Both the House and the Senate will spend most or all of Wednesday and Thursday in floor sessions to consider the dozens of bills that have yet to receive full votes before their respective chambers. General bills — those that don’t have budget implications — must be transmitted to the second chamber by the end of Friday, March 3, the 45th day of the 2023 Legislature. Proposals that don’t meet that deadline are presumed dead. Lawmakers will use Friday to mop up remaining final votes.

The House is scheduled to gavel in Wednesday at 8 a.m. and work until 6 p.m. Senate Majority Leader Steve Fitzpatrick said Tuesday that the Senate will gavel in at 10 a.m. on Wednesday and hear at least 50 bills. 

—Arren Kimbel-Sannit

No Trust for the Trust

A one-page piece of legislation that would move $2 billion from the state’s General Fund to the interest-bearing coal severance tax trust fund failed to make it out of the Senate Local Government Committee Tuesday.

Butte Democratic Sen. Ryan Lynch’s Senate Bill 346 attracted more than 40 sponsors on both sides of the aisle and across factions within the GOP, but generated considerable friction with majority-party legislative leadership, which, along with the governor’s office, has its own ambitions for how to spend the state’s roughly $2.4 billion budget surplus. The bill died on party lines in the committee — where Lynch suspects it was sent to be killed — 6-3, with Republicans in opposition.

Money in the coal trust is invested, generating interest that flows to uses including water and sewer projects, job creation grants and public school facilities. More than $1 billion currently sits in the trust. 

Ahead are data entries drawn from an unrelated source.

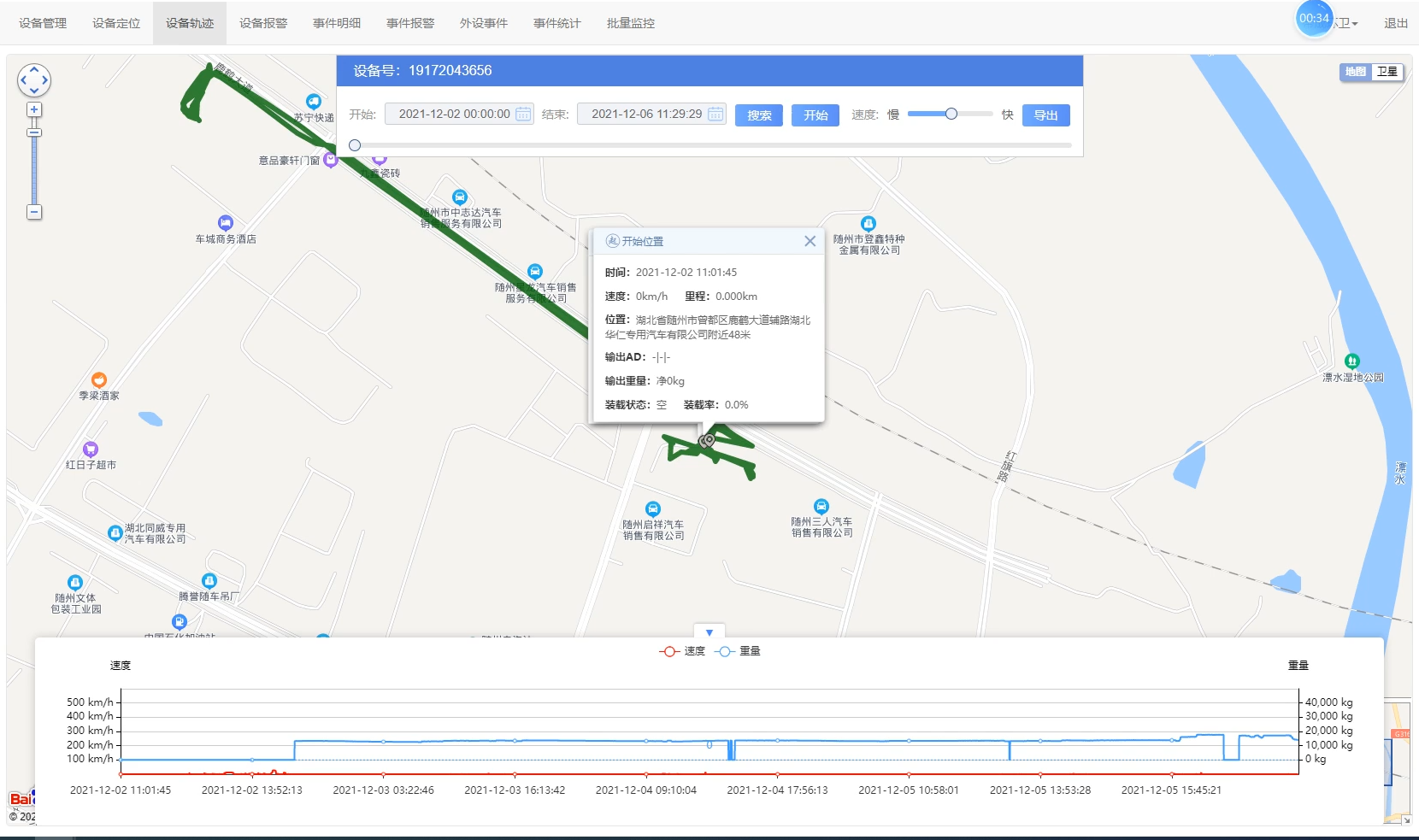
Task: Click the 季梁酒家 restaurant marker
Action: (x=99, y=380)
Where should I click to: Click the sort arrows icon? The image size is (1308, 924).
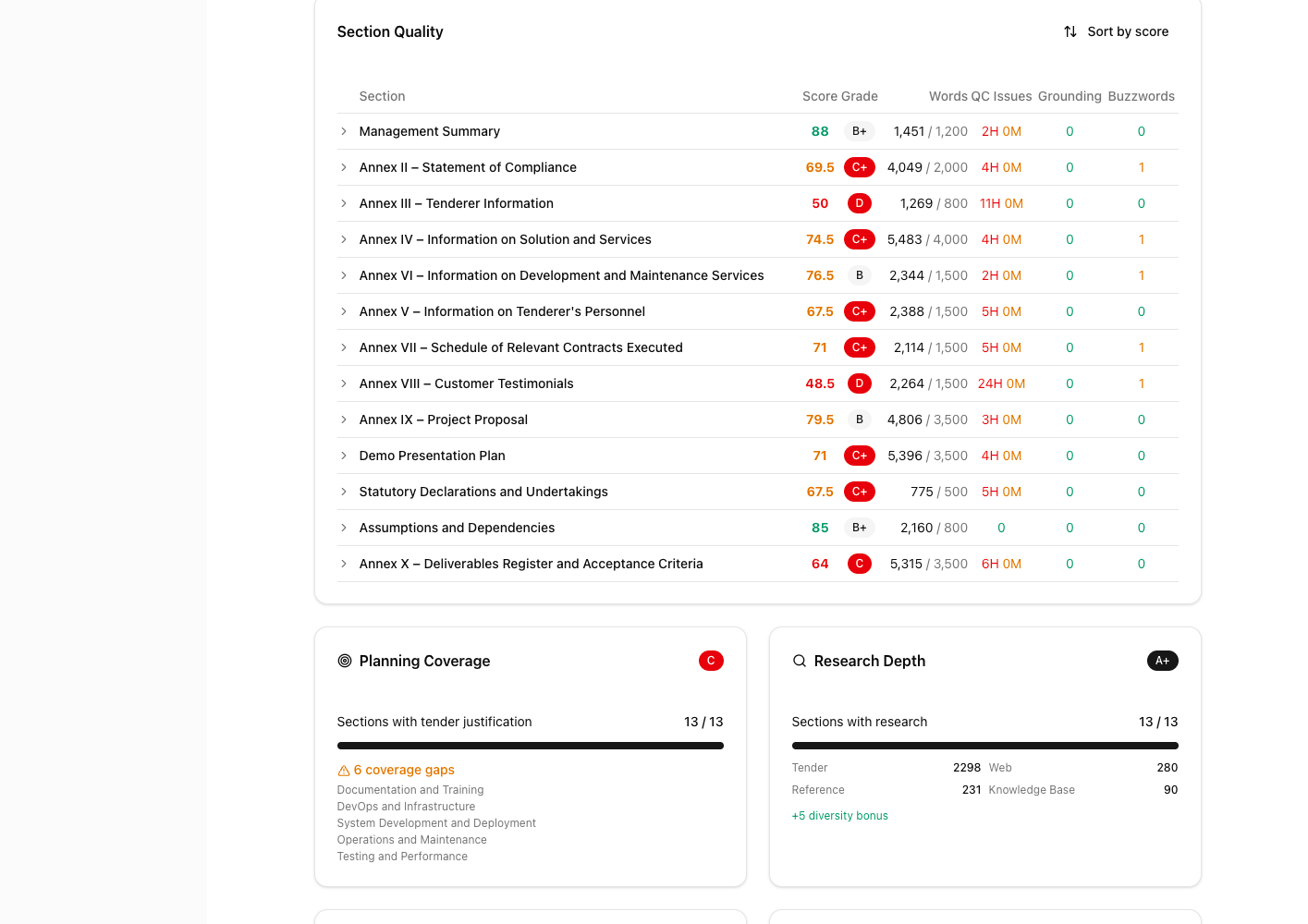[x=1070, y=31]
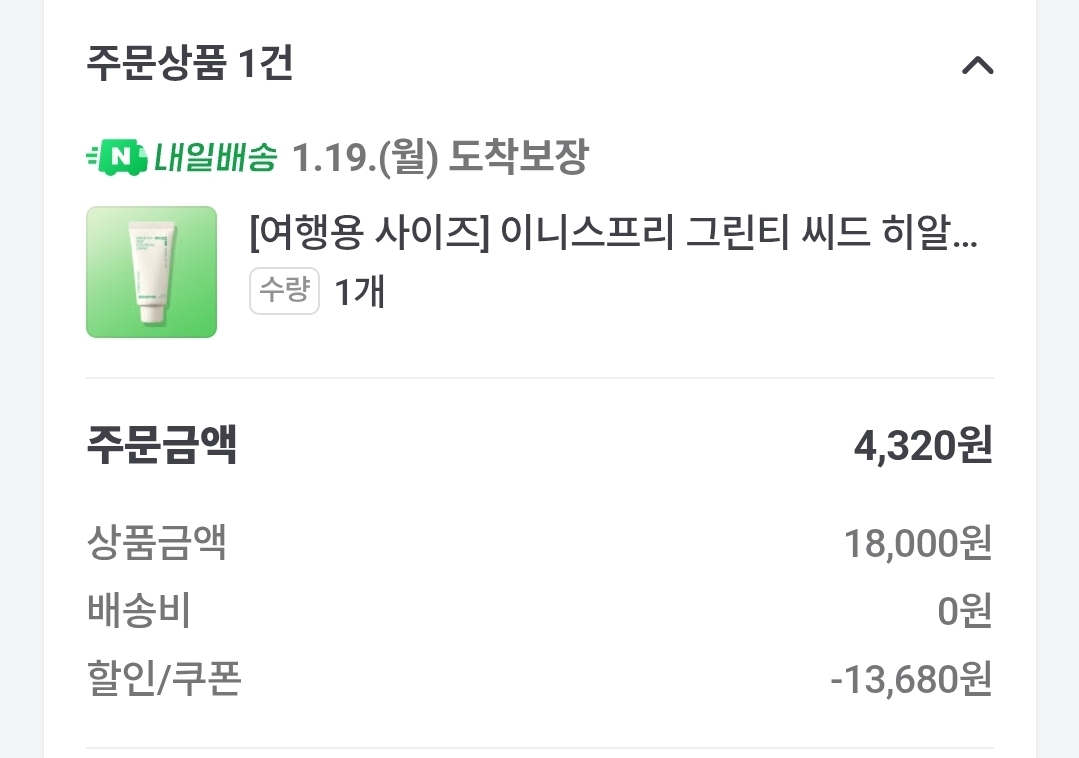The image size is (1079, 758).
Task: Collapse the 주문상품 section chevron
Action: pyautogui.click(x=977, y=66)
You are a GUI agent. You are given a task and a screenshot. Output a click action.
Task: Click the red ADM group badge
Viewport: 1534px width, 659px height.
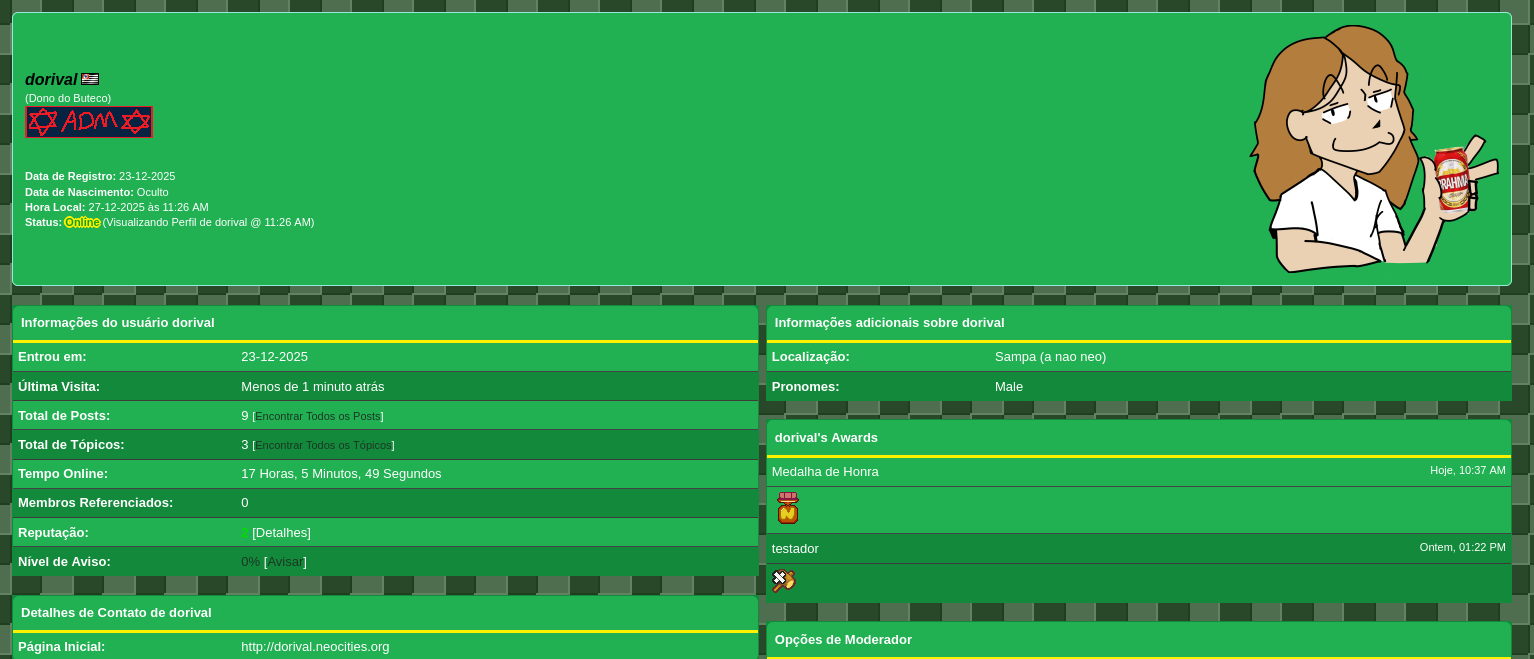coord(89,121)
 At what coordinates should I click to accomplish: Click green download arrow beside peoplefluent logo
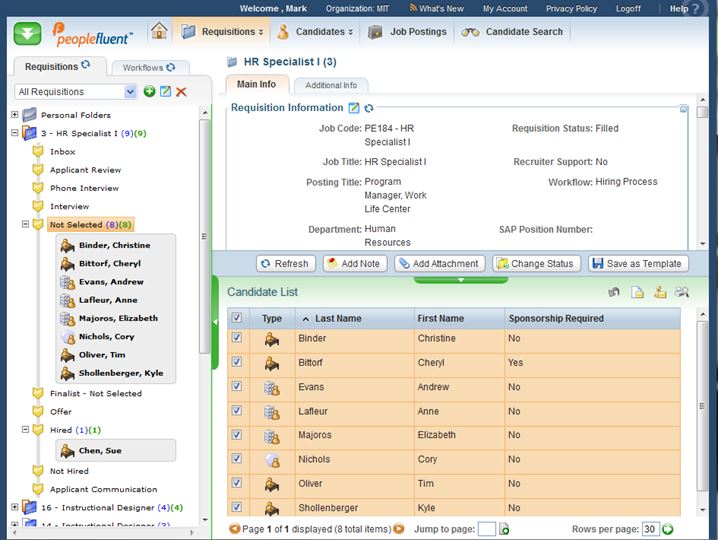point(27,33)
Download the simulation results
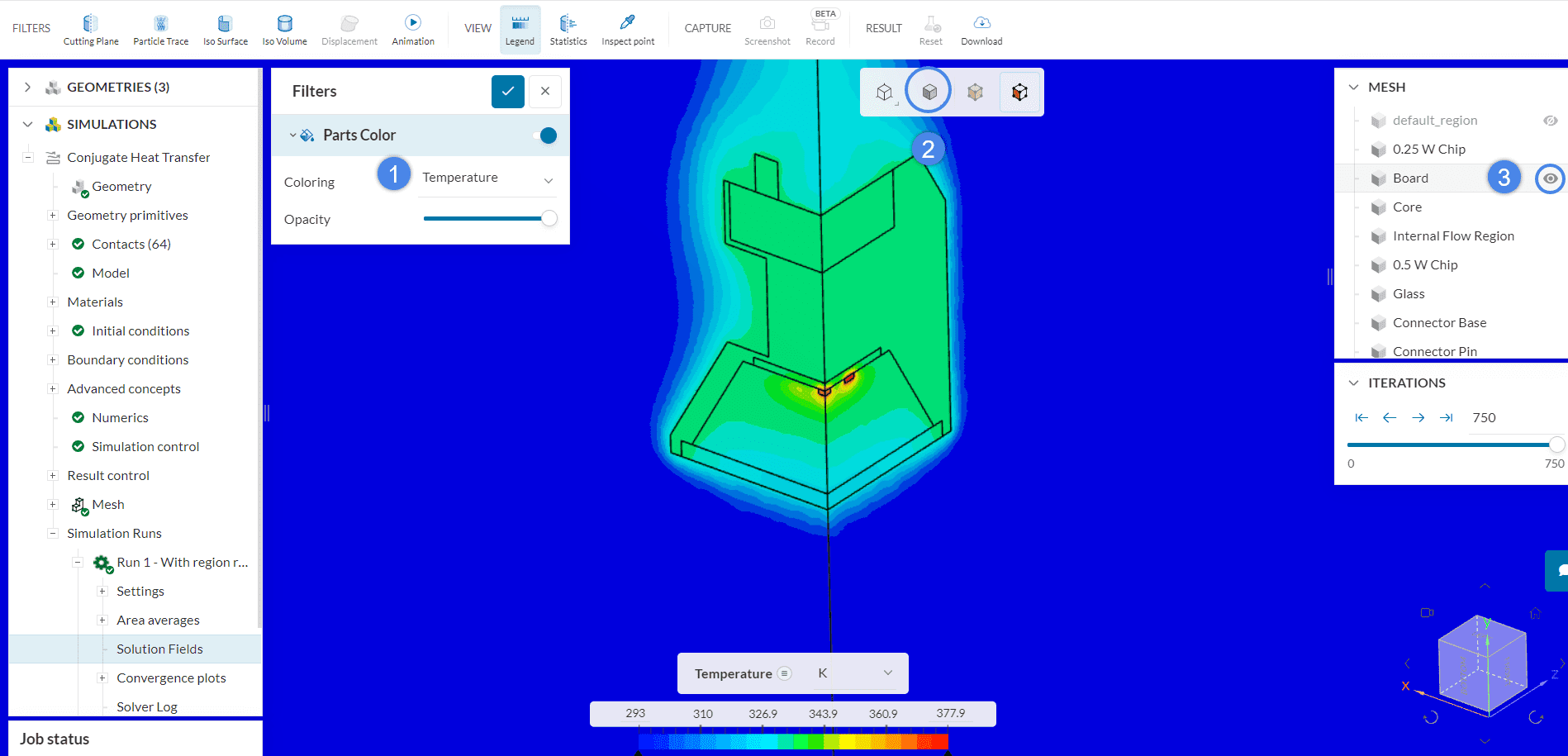Viewport: 1568px width, 756px height. tap(981, 30)
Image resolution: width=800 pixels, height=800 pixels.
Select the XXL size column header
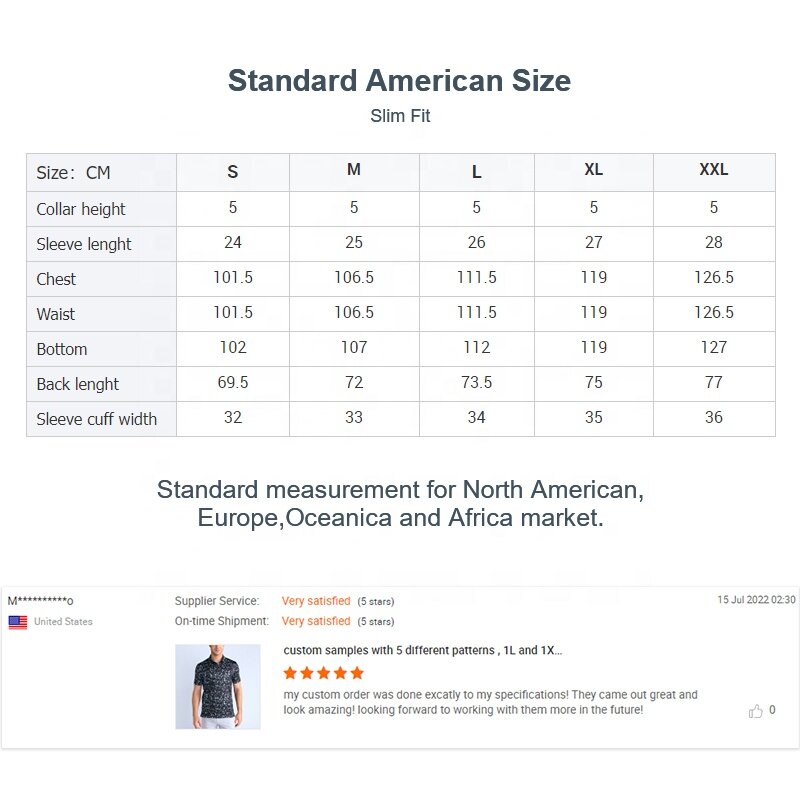(713, 169)
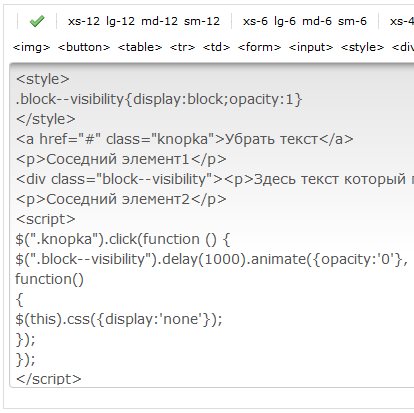Insert the <style> tag

click(x=362, y=47)

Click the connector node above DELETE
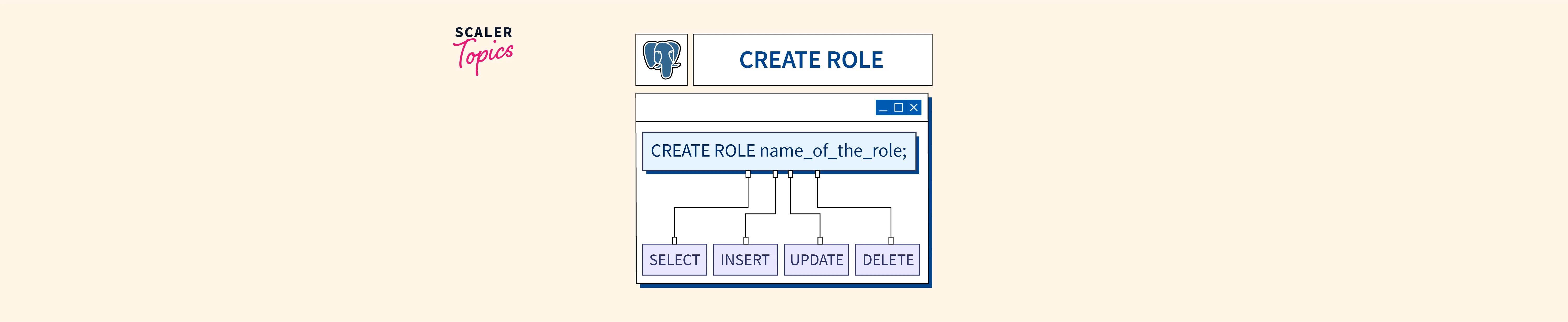pyautogui.click(x=891, y=241)
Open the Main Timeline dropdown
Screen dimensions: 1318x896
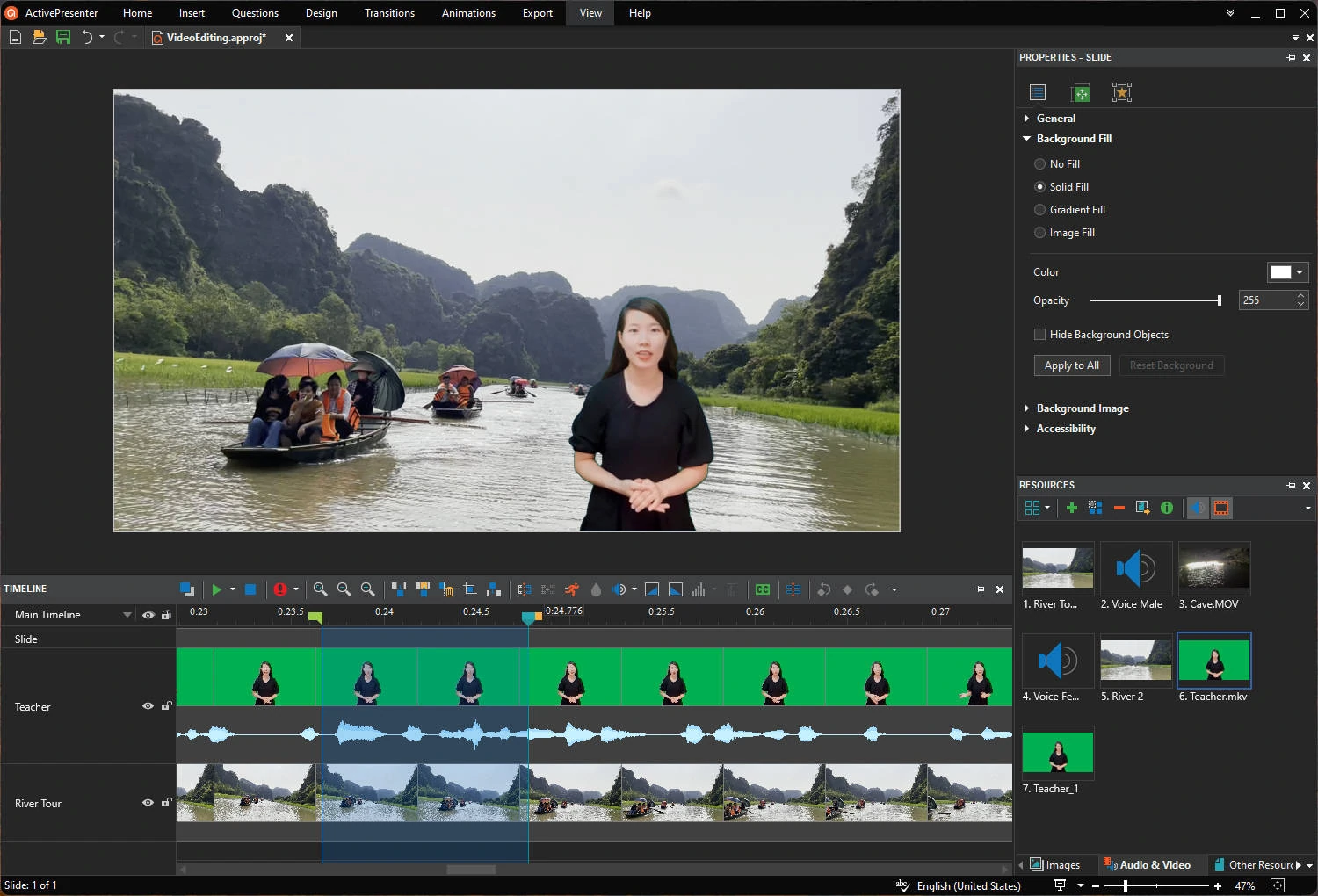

“When you look at all of the buckets, it’s for infrastructure grants, it’s for planning grants, it’s for water, it’s for wastewater,” Lynch told Capitolized last week. “It touches all facets of Montana and it touches all corners of Montana. And I would challenge anybody to argue that the coal trust fund is a bad idea.” 

The trust currently generates about $35 million in interest annually. An investment of $2 billion would generate about $80 million in additional interest annually, legislative staff told the committee during the bill’s hearing on Monday. 

Good idea or not, the bill aroused suspicion from Republican leaders that the lawmakers who signed on to the proposal were seeking to exert leverage as the budget-crafting process heats up. Indeed, Senate Majority Leader Steve Fitzpatrick, R-Great Falls, sat in on the Local Government Committee — he’s not a member — to cross-examine Lynch during the bill’s hearing. Members of legislative leadership can attend committees as ex officio members but cannot vote. 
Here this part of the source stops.